A survey conducted by Old Mutual International, part of Old Mutual Wealth, shows the extent to which financial advisers expect defined benefit (DB) pension transfers to increase and that high levels of scheme deficits are fuelling this demand.
The survey shows 42% of financial advisers globally have seen a rise in demand for DB pension transfers in the last 12 months, and 35% expect demand to continue to increase in the next 12 months. UK advisers have experienced the biggest growth in demand, with 83% saying they had seen an increase in demand in the last 12 months (54% saying they had seen a ‘significant increase’ in demand) and 71% expecting demand to increase in the next 12 months.
Advisers were also asked to predict the amount by which this demand will increase in the next 12 months; advisers across all regions expect this demand to increase by an average of a third (33%).
67% of advisers say the increase in demand is fuelled by the fear that the DB scheme will not be able to meet its long term liabilities and 66% believe the improved transfer value/ critical yield is a factor.
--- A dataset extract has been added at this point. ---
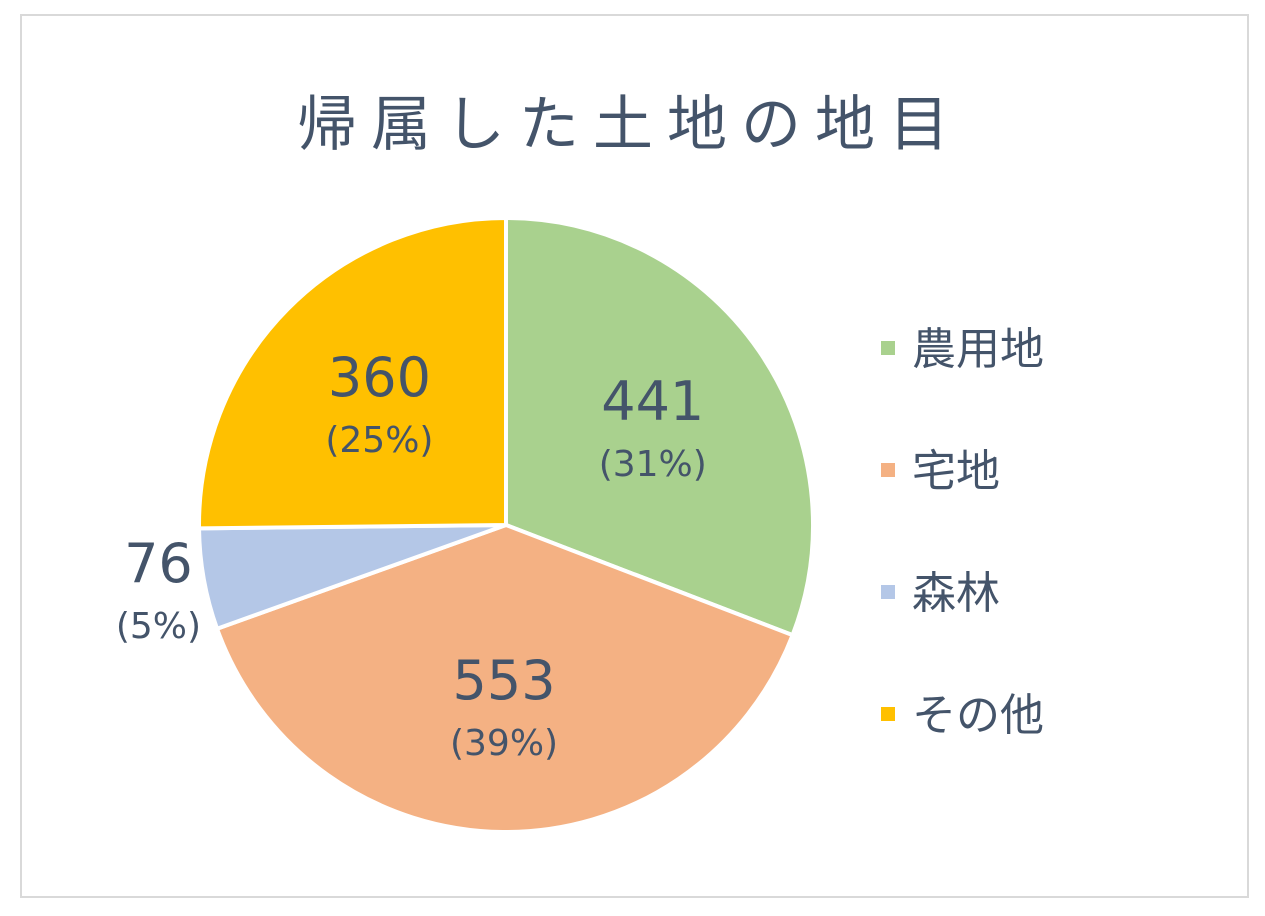 The height and width of the screenshot is (916, 1265). What do you see at coordinates (379, 440) in the screenshot?
I see `data-label-percent: (25%)` at bounding box center [379, 440]. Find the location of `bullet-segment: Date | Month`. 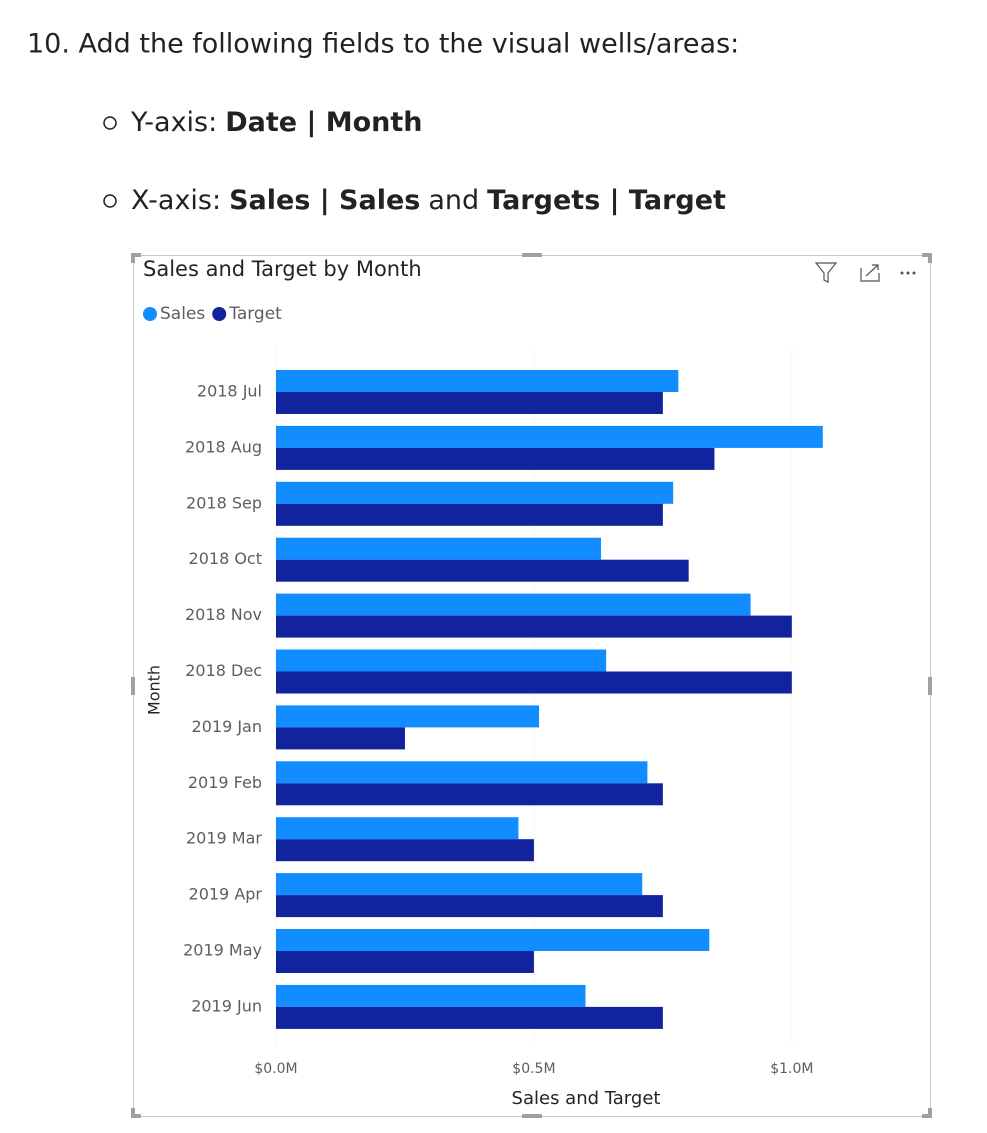

bullet-segment: Date | Month is located at coordinates (324, 122).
This compares to 58% who say the increase in demand is driven by the pension freedoms. UK advisers place more emphasis on pension freedoms as the main driver, with 91% saying this was a reason for the increase in demand.
The high DB scheme deficit of £784bn and the record low gilt yields are understandably causing concern. Combined with the relatively high transfer values and it is easy to see why the demand for transfers has risen. However, financial advisers must ensure each case is carefully considered before carrying out a transfer and that they have the appropriate permission from their regulator to conduct such transfers. Pension transfers away from DB schemes are irreversible, and may not be suitable for all clients.
The recent DWP Green paper on the ‘Security and sustainability in defined benefit pension schemes’ may help to reassure some scheme members that the Regulator is reviewing this area of activity to ensure the longevity of defined benefit schemes and the protection of its scheme members. Conversely, the paper may also raise some concerns given one option to maintain affordability is for ‘schemes to reduce liabilities, perhaps by reducing benefits, or restructuring exercises’.
David Denton, Head of International Technical Sales, Old Mutual Wealth, comments:
“UK based advisers have previously been fairly cautious when it came to defined benefit transfers, as decisions were seen as high risk and irreversible. With 71% of UK advisers saying they expect demand to increase, we may be seeing the tide turning, with more advisers prepared to take on such cases. It is important advisers continue to assess each case on its own merits as defined benefit transfers will not be suitable for all clients.
“Following the Election in the UK, with the Conservatives now operating a minority Government, pension issues are likely to have slipped down the agenda. There is a risk the response to the Green Paper could be pushed out, but the area of defined benefit pension funding and transfer suitability remains a crucial issue and it is important this remains on track.”
 Old Mutual International adviser survey, May 2017, 210 respondents from across the UK, Europe, Middle East and Asia.